Rumsfeld’s interview with Meet the Press host Tim Russert began with photos of Iraqis gathered near the Tigris River, searching for Americans who allegedly parachuted into the city. Russert’s questions implied that American troops were having difficulty, but Fox’s Brit Hume was heartened by the scene, calling it a “comic opera” that proved, “If Baghdad were being bombed in the way some people have alleged, you wouldn’t see this.”

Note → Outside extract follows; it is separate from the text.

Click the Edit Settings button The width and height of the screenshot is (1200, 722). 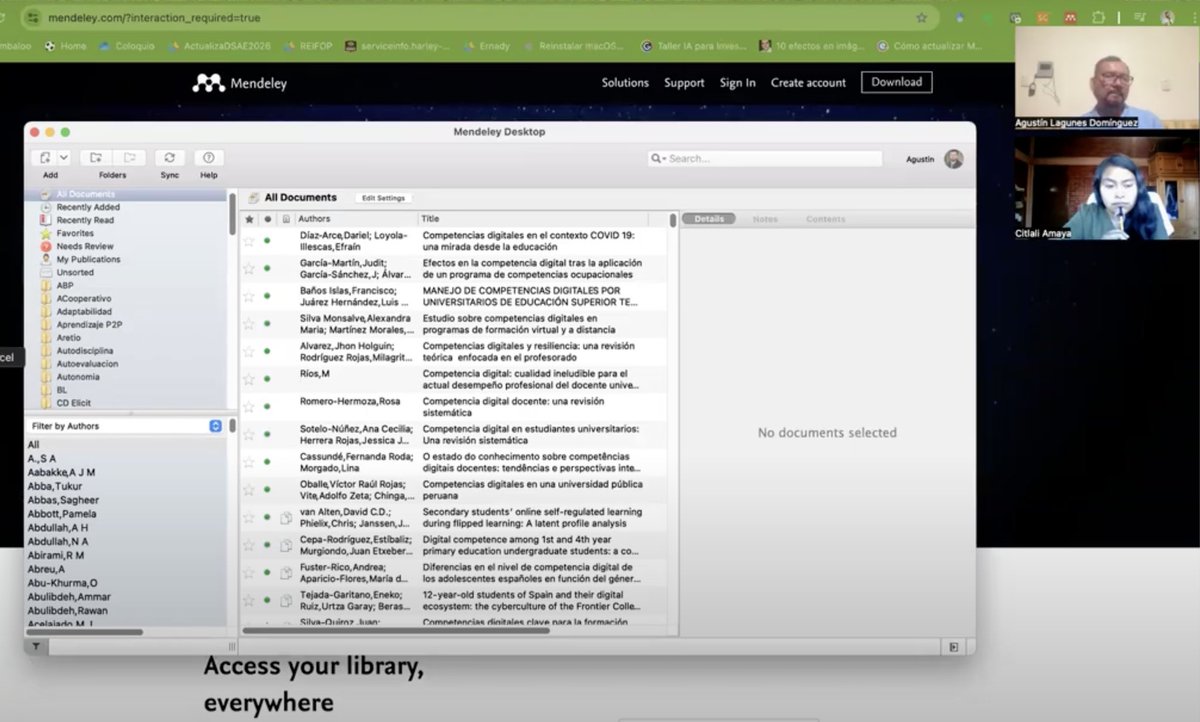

Hume, who has pulled long hours of duty as Fox’s anchor during war coverage, was easily the most passionate pundit. His comment during the panel discussion that America was conducting the war under a “standard unprecedented in history” led NPR’s Mara Liasson to remark,

I think, this administration has accepted the standards to which it is being held and those standards got a lot higher because of the way we got into this war. We don’t have wide international backing. We don’t have the international backing we sought.

Liasson’s comment led the panel to familiar arguments about the nature of the coalition, Bill Clinton’s foreign policy, and anti-war protests. Among other declarations, Hume said, “Bill Clinton did the right thing in Kosovo,” the anti-war demonstrations are “rooted in demonstrable lies,” and European fear of unrivaled American power is “tiresome.” The Weekly Standard’s Bill Kristol saw some foreign criticism as “ludicrous, cartoonish views,” while NPR’s Juan Williams attempted to place the protests in a positive context.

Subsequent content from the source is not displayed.